Re: Issue with logical replication slot during switchover

From: Masahiko Sawada <sawada(dot)mshk(at)gmail(dot)com>
To: Fabrice Chapuis <fabrice636861(at)gmail(dot)com>
Cc: Amit Kapila <amit(dot)kapila16(at)gmail(dot)com>, shveta malik <shveta(dot)malik(at)gmail(dot)com>, Alexander Kukushkin <cyberdemn(at)gmail(dot)com>, PostgreSQL Hackers <pgsql-hackers(at)lists(dot)postgresql(dot)org>, Shlok Kyal <shlok(dot)kyal(dot)oss(at)gmail(dot)com>
Subject: Re: Issue with logical replication slot during switchover
Date: 2025-11-20 20:34:30
Message-ID: CAD21AoDH+Nv62qoJ8P+2249u=HTyrWg3qGuk9vqOb014=zzWzg@mail.gmail.com
Views: Whole Thread | Raw Message | Download mbox | Resend email
Thread:
Lists: pgsql-hackers

On Thu, Nov 20, 2025 at 6:26 AM Fabrice Chapuis <fabrice636861(at)gmail(dot)com> wrote:
>
> > I think we need to clarify that suppose the standby has a slot with
> > failover=true and synced=false and the primary has the slot with the
> > same name, failover=true, and synced=true...
> I'm not sure to understand the semantics related to the `synced` flag but why `synced` flag can be true on a primary instance?
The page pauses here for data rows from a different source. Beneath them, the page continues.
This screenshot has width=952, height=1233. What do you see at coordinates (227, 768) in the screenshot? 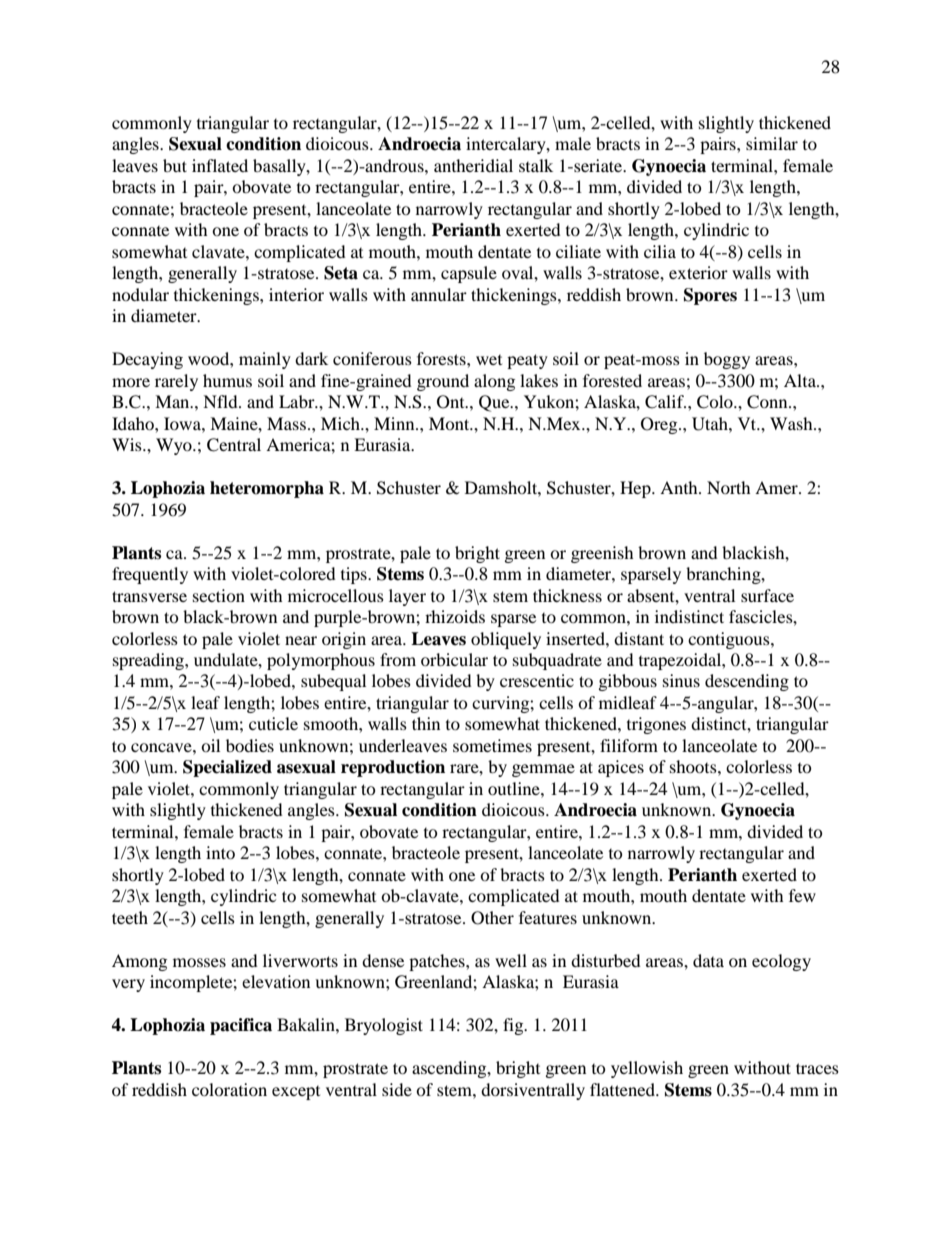
I see `Specialized` at bounding box center [227, 768].
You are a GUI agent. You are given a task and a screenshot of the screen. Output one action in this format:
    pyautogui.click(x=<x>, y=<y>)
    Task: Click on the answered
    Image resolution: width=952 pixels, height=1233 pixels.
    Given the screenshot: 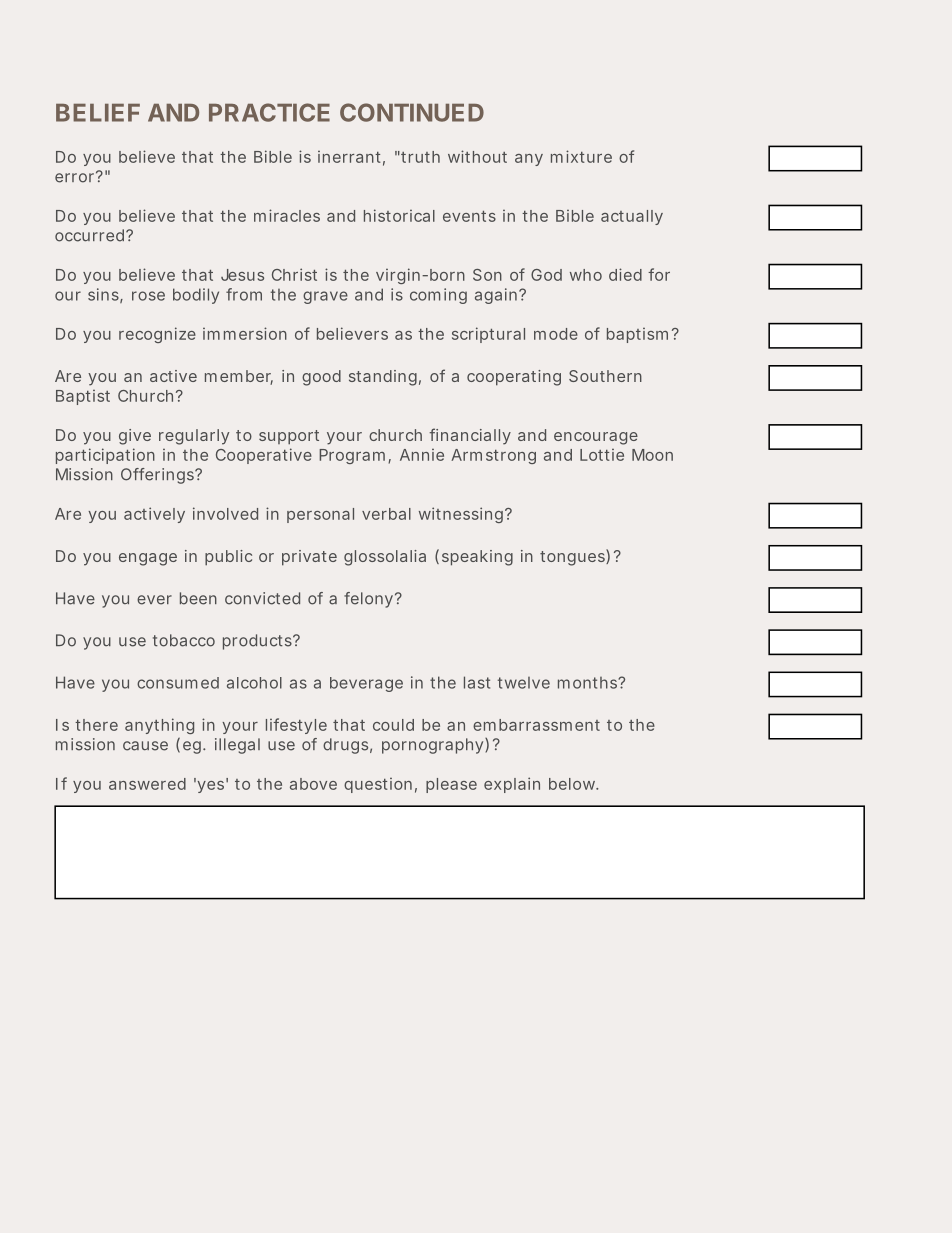 What is the action you would take?
    pyautogui.click(x=147, y=784)
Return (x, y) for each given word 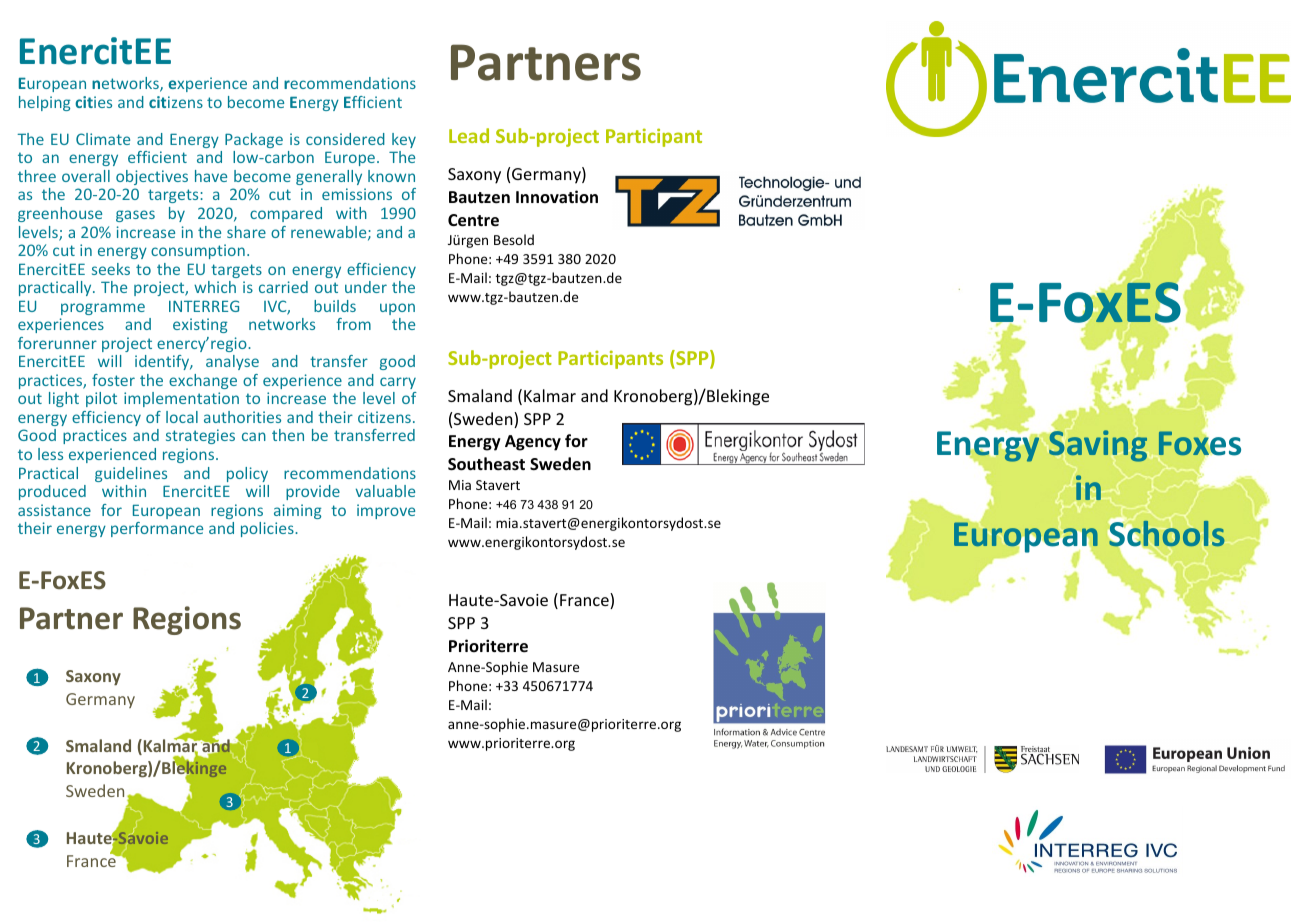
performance (157, 529)
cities (93, 102)
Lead (469, 135)
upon (397, 309)
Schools (1166, 533)
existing (200, 325)
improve (386, 511)
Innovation (557, 196)
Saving (1097, 445)
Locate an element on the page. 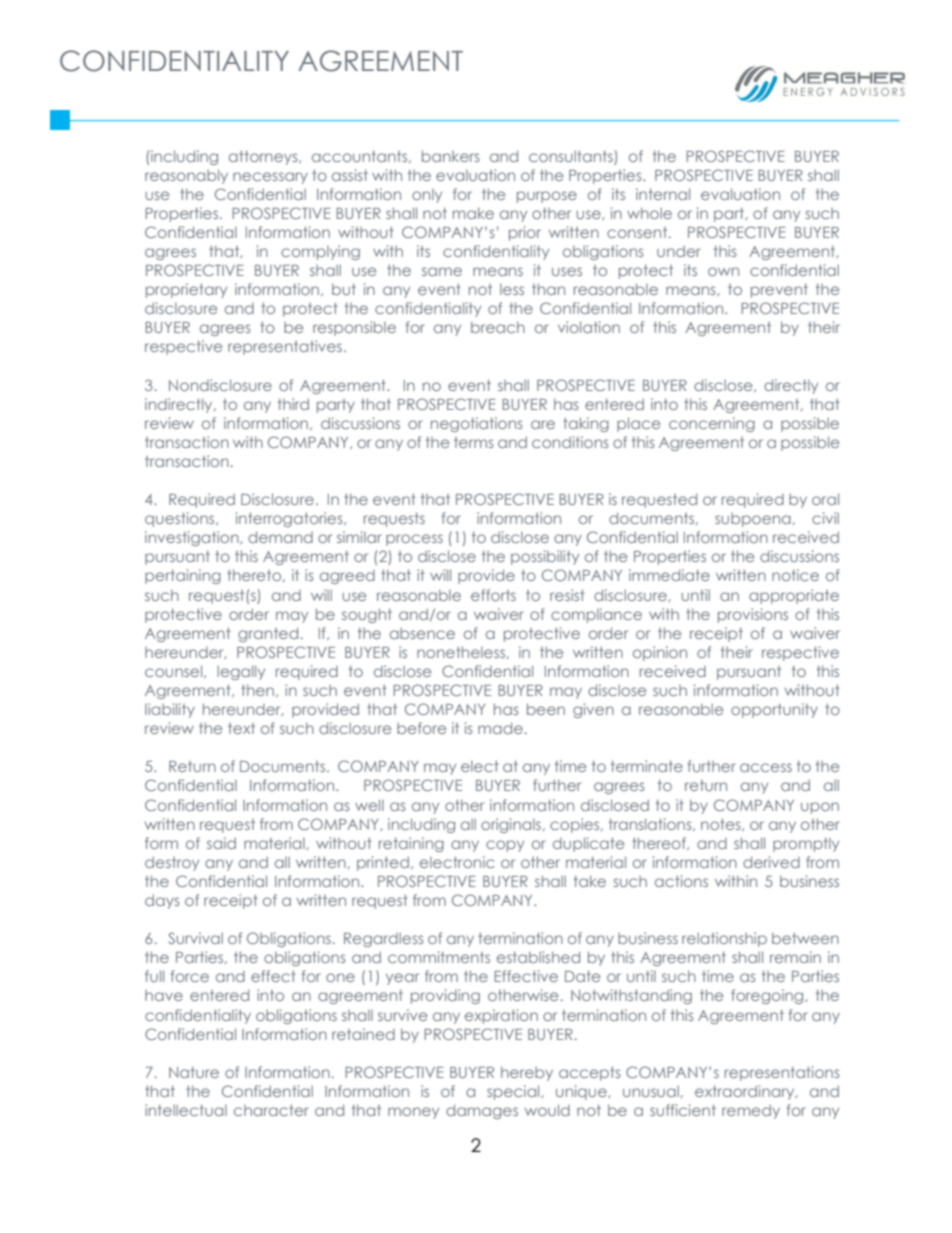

AFAICS if `synced=true` then it means taht the slot is inactive and it is synchronized with a slot on a remote instance. On a primary, what is the meaning of having the flag synced set to true?

I think that the synced can be true on the primary if the slot was
previously synced and the instance is now working as the primary. But
the synced flag being true doesn't mean anything on the primary. It
works only on the standby.

> There's already an open thread dealing with this issue [1].
> The problem I see is being able to distinguish between 2 situations:
> 1) A failover slot has been created on a standby (failover=true and synced=false) in a context of cascading standby. In this case the slot must not be deleted.
> 2) A former primary has a slot (failover=true and synced=false) that must be resynchronized and that can be overwritten.

Right.

> Why not to use a slot's metadata (allow_overwrite) to treat these two situations separately.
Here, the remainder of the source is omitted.